*DATA SHOWN*

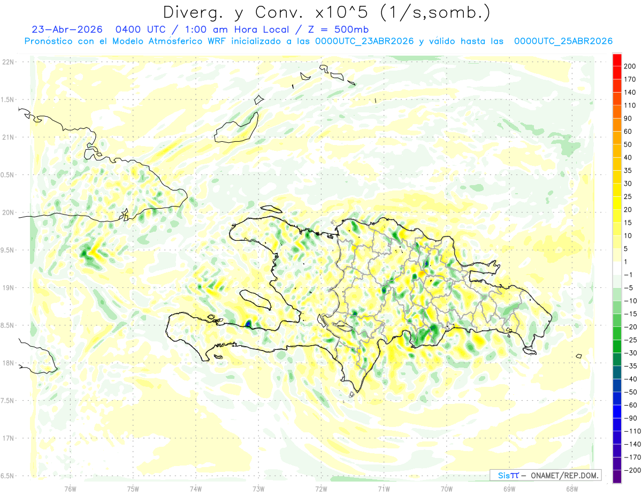This screenshot has height=496, width=642.
Task: Select the red swatch topping the colorbar
Action: [617, 59]
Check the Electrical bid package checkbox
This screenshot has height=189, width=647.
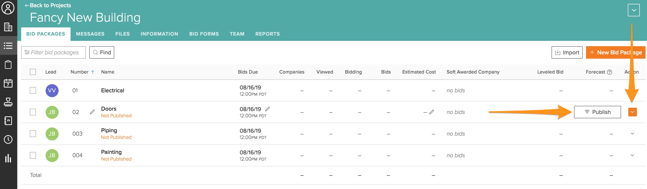tap(33, 90)
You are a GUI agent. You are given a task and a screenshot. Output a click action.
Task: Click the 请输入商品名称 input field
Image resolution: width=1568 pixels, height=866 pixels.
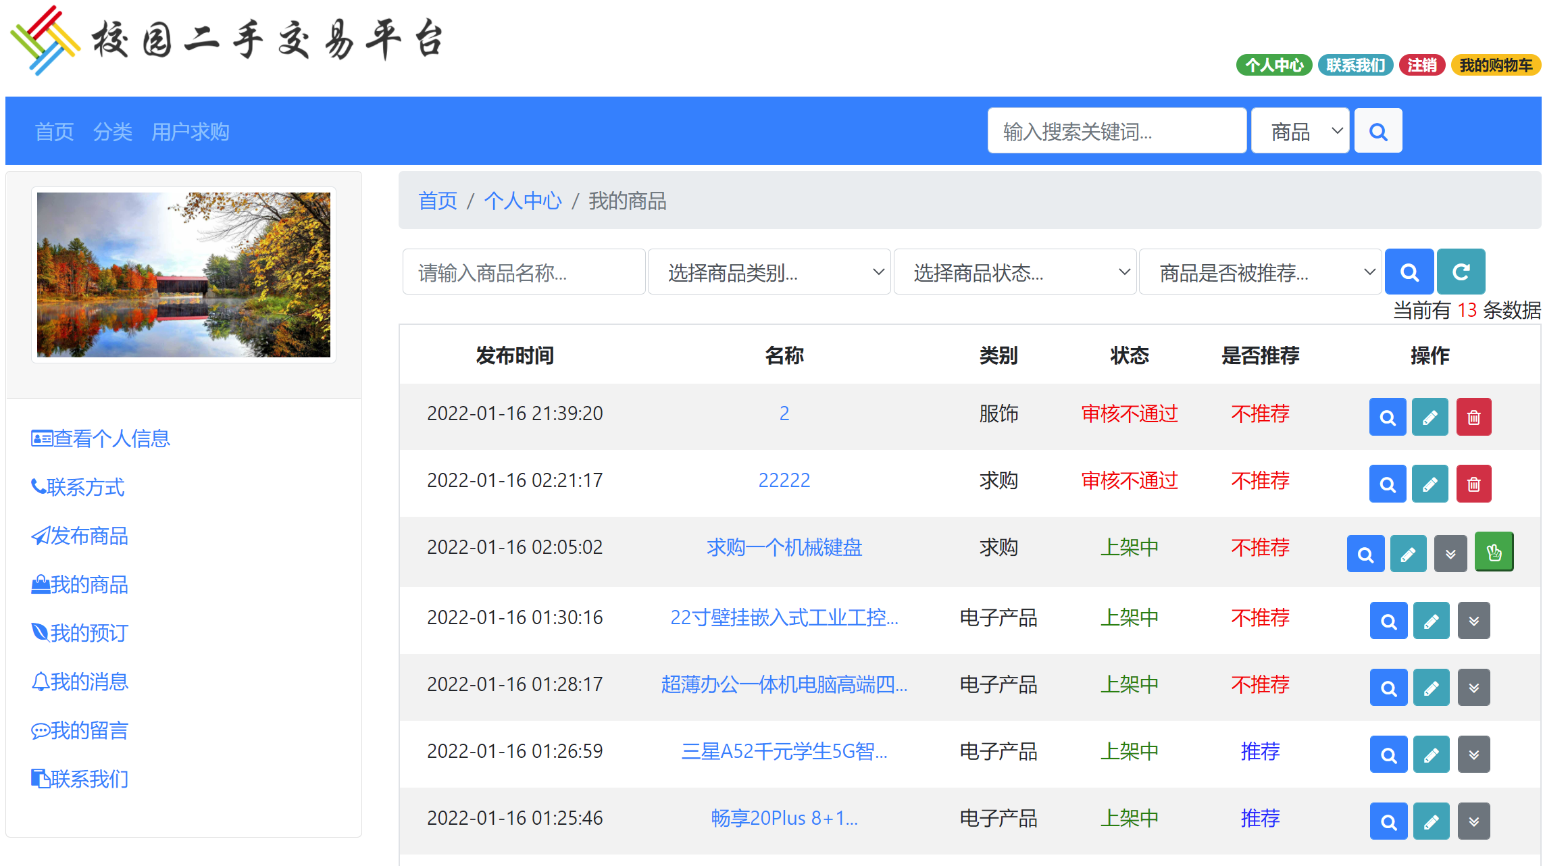coord(524,272)
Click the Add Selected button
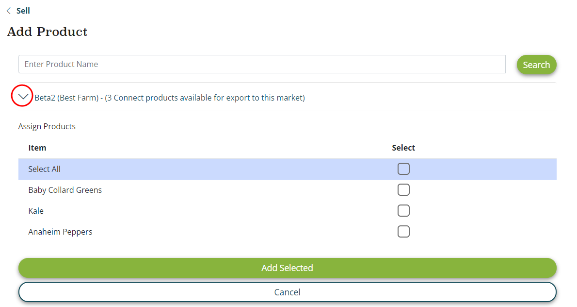The height and width of the screenshot is (307, 577). coord(287,268)
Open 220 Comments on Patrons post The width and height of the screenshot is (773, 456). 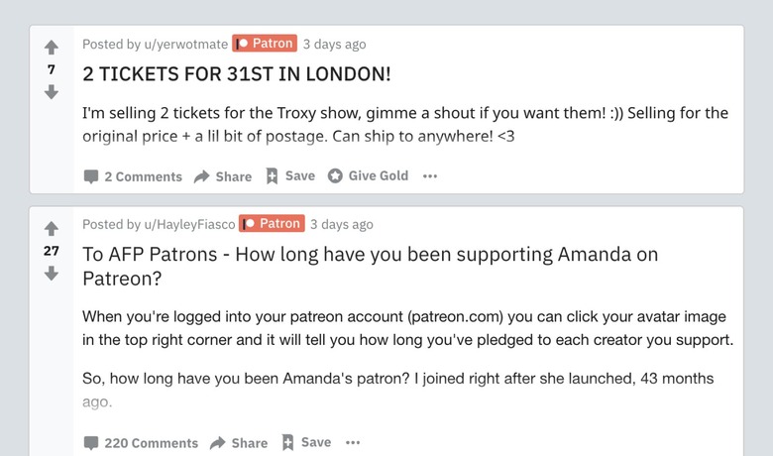coord(141,443)
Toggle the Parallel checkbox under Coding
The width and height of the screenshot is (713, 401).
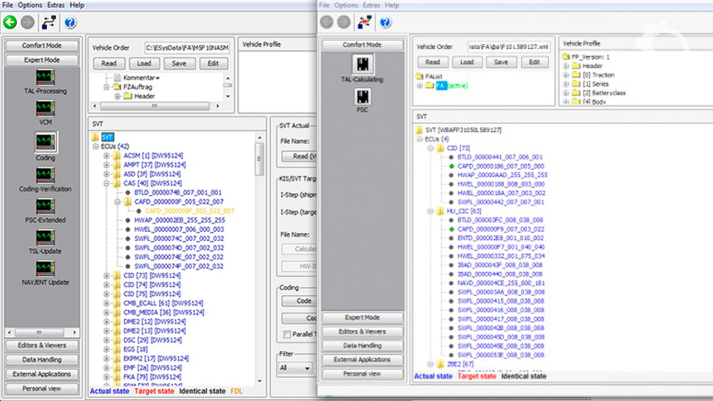(287, 335)
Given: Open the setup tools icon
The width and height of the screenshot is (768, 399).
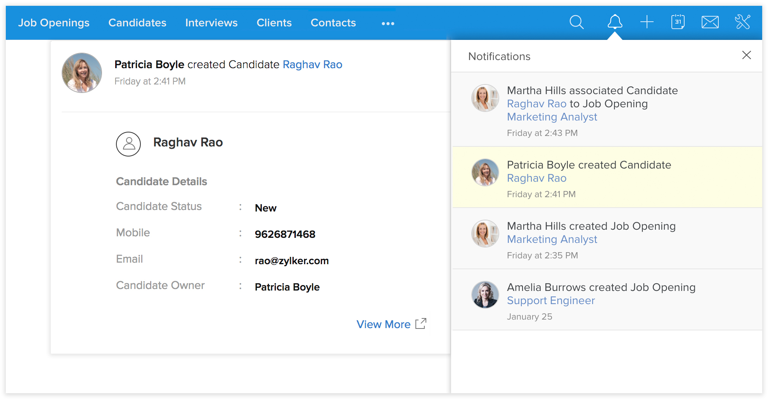Looking at the screenshot, I should 742,22.
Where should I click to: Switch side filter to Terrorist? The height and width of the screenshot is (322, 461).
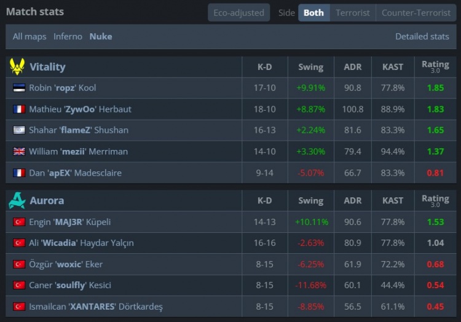pos(353,12)
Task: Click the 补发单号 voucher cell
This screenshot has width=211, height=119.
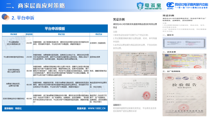Action: [x=98, y=43]
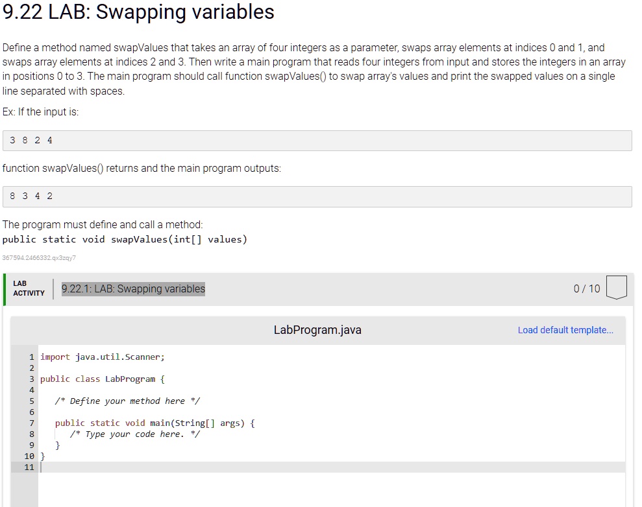Click line number 11 in the gutter
The height and width of the screenshot is (507, 642).
[29, 467]
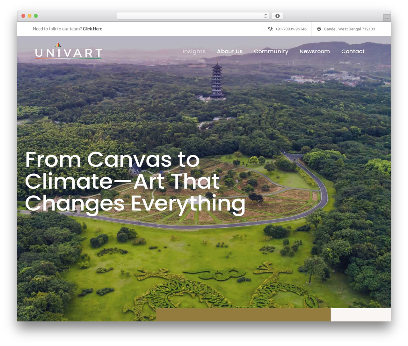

*EXERCISE TASK*
Convert the material starting with the line that contains "Toggle the Parallel checkbox under Coding" and going on through the line that contains "pos(353,12)" into a JSON list of strings, one per line, skipping blank lines and leaving out the pictures.

*WRITTEN RESPONSE*
[
  "Toggle the Parallel checkbox under Coding",
  "The width and height of the screenshot is (713, 401).",
  "(287, 335)",
  "Given: Open the setup tools icon",
  "The width and height of the screenshot is (768, 399).",
  "Looking at the screenshot, I should 742,22.",
  "Where should I click to: Switch side filter to Terrorist? The height and width of the screenshot is (322, 461).",
  "pos(353,12)"
]